UN: too early to sound all-clear in Japan

As emergency crews struggled to stop further radiation leaks from Japan's crippled nuclear plant, senior UN officials said some progress was being made but warned that it was too early to pronounce that the worst was over.

High levels of radioactivity appeared to be contained to the immediate area of the stricken complex on Japan's northeastern coast.

Reporters briefed by the UN's International Atomic Energy Agency were shown charts showing readings well below health-threatening thresholds from cities a few hundred kilometres away from the Fukushima Dai-ichi plant. A diplomat with access to UN radiation tracking meanwhile described levels from Friday in Russia and California as minuscule.

Japanese officials said the crisis at the plant appeared to be stabilizing, with near-constant dousing of dangerously overheated reactors and uranium fuel, but the situation was still far from resolved - comments echoed by Graham Andrew, a senior aide to IAEA chief Yukiya Amano.

"The risk is reducing day by day," Andrew said. "Things are going in the right direction.

"But could we have something unexpected? Most certainly."

Amano was even more cautious, in comments to reporters at Vienna airport after a one-day trip to Tokyo to assess the situation.

"I have seen strengthened activities and felt a very strong commitment to fight against this incident and to recover safety ... and the fact is that activities are increasing," he said. But, "I don't think it is time to say that things are going in a good direction or not."

In Japan, officials said that contamination from the site had seeped into the food chain, with radiation levels in spinach and milk from farms near the tsunami-crippled facility exceeding government safety limits. But they insisted unrealistically huge quantities would have to be consumed before health risks loomed.

Minuscule amounts of radioactive iodine also were found in tap water Friday in Tokyo and elsewhere in Japan - although experts said none of those tests showed any health risks. The Health Ministry also said that radioactive iodine slightly above government safety limits was found in drinking water at one point Thursday in a sampling from Fukushima prefecture, the site of the nuclear plant, but later tests showed the level had fallen again.

Commenting on atmospheric readings hundreds of kilometres outside of the crisis zone in Japan and further afield, the Vienna-based diplomat said the measurements are 100 million to 1 billion times below health-threatening levels.

He said the measurements were taken at Takasaki, Japan, about 330 kilometres southwest of the accident site near the city of Fukushima; at Petropavlosk-Kamchatsky on Russia's Kamtchatka Peninsula; and at Sacramento, California.

The diplomat - who asked for anonymity because the CTBTO does not make its data public - was citing readings taken from the Vienna-based Comprehensive Test Ban Treaty Organisation. He said the instruments at the monitoring stations were sensitive enough to measure single atoms.

Set up to monitor all nuclear testing, the CTBTO's worldwide network of stations can also detect earthquakes, tsunamis and fallout from accidents such as the disaster on Japan's northeastern coast that was set off by a massive earthquake and a devastating tsunami eight days ago.

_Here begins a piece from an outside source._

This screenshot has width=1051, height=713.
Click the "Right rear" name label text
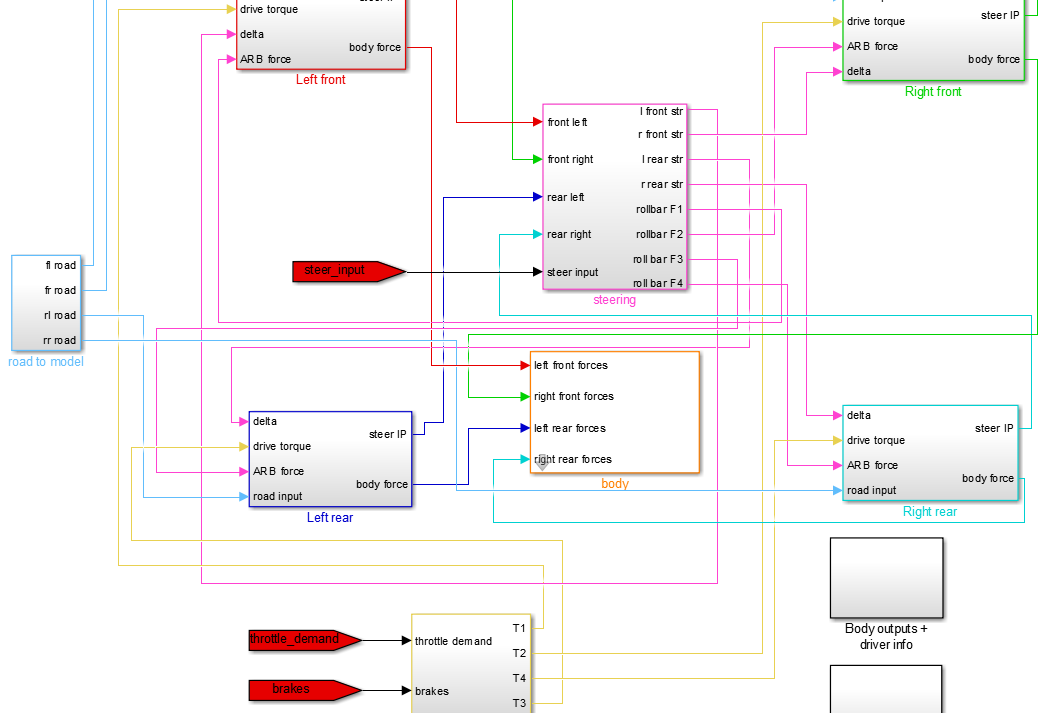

In the United States, federal and state officials said that the doses of radiation that a person normally receives from rocks, bricks, and the sun are 100,000 times the dose rates detected from Japan at a monitoring station in California and another in Washington state.

Graham, the IAEA official, suggested that - if the situation stabilizes or improves - global fallout would be minimal in comparison to the kind of radiation spewed out by the 1986 explosion and fire at the Ukrainian reactor at Chernobyl.

"I can't see ... major implications in comparison to what happened in Chernobyl," he said. "But if things were to get worse, that situation would change."

Even in Japanese cities just a few hundred kilometers (miles) from the nuclear complex, "the levels of radiation we measure there are well below what would be dangerous to human health," he said.

Closer to the site, tainted milk was found 30km away, while the spinach was collected between 80km and 100km to the south, Chief Cabinet Secretary Yukio Edano told reporters in Tokyo.

While the radiation levels exceeded the limits allowed by the government, Edano said that the products "pose no immediate health risk" and that more testing was being done on other foods.